(Data items)
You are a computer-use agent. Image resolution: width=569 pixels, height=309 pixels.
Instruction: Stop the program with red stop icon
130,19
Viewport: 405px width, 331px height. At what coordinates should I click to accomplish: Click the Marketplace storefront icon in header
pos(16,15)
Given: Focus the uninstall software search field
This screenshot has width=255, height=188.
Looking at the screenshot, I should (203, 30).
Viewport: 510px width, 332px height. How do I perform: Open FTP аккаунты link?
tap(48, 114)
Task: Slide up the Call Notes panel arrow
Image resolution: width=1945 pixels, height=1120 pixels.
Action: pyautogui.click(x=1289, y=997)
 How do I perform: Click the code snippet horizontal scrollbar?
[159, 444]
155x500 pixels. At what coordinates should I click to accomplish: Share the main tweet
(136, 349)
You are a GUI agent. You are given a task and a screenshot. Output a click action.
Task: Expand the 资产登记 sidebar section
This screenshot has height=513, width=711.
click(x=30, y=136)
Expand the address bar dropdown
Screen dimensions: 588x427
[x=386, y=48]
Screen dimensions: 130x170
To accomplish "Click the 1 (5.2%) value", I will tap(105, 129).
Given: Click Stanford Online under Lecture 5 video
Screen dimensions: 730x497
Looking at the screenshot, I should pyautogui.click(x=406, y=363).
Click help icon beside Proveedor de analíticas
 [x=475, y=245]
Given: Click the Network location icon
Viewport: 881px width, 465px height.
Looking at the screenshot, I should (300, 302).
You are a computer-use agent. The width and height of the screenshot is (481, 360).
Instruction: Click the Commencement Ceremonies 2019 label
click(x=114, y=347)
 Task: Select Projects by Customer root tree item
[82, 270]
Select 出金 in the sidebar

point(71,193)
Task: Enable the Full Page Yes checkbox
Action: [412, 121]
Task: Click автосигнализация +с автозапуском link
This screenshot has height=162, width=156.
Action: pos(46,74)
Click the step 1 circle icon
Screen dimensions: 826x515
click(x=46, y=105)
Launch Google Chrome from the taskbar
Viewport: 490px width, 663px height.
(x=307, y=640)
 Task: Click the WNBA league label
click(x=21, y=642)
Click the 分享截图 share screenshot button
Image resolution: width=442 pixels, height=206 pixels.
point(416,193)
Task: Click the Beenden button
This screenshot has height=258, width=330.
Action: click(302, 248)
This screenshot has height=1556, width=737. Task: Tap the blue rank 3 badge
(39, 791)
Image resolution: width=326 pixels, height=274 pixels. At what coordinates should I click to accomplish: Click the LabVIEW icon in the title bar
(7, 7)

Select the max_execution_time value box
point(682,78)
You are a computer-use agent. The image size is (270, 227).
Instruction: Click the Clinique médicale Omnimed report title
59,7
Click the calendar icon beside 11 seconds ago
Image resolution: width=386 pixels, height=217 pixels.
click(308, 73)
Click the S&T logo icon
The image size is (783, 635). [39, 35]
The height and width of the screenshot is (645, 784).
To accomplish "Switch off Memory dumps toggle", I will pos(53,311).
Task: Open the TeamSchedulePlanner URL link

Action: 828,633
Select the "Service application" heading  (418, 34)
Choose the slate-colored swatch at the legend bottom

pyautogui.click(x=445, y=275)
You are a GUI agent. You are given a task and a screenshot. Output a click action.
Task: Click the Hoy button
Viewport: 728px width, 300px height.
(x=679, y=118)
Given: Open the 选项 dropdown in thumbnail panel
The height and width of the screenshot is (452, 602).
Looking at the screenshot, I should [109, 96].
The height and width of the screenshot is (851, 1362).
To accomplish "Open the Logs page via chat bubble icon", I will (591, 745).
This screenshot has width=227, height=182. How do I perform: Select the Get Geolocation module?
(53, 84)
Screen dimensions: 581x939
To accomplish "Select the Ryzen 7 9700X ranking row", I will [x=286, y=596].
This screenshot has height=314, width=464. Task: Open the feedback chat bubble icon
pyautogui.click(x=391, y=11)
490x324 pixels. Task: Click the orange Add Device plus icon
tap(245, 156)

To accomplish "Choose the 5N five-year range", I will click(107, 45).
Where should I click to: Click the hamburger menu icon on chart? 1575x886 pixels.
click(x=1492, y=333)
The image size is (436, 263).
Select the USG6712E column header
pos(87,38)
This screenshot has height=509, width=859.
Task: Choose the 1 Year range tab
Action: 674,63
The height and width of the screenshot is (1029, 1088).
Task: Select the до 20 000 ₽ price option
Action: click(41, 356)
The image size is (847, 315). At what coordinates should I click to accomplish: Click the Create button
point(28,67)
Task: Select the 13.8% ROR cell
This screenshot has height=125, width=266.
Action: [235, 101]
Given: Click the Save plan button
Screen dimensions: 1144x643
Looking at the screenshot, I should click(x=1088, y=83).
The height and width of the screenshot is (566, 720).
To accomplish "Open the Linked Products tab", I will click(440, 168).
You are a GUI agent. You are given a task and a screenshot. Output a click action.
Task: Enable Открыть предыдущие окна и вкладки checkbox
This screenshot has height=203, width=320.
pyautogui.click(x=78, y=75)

_What the task requires_: What is the number of lines in these records that contain "will"? Reply with the number only.

_Output below_: 6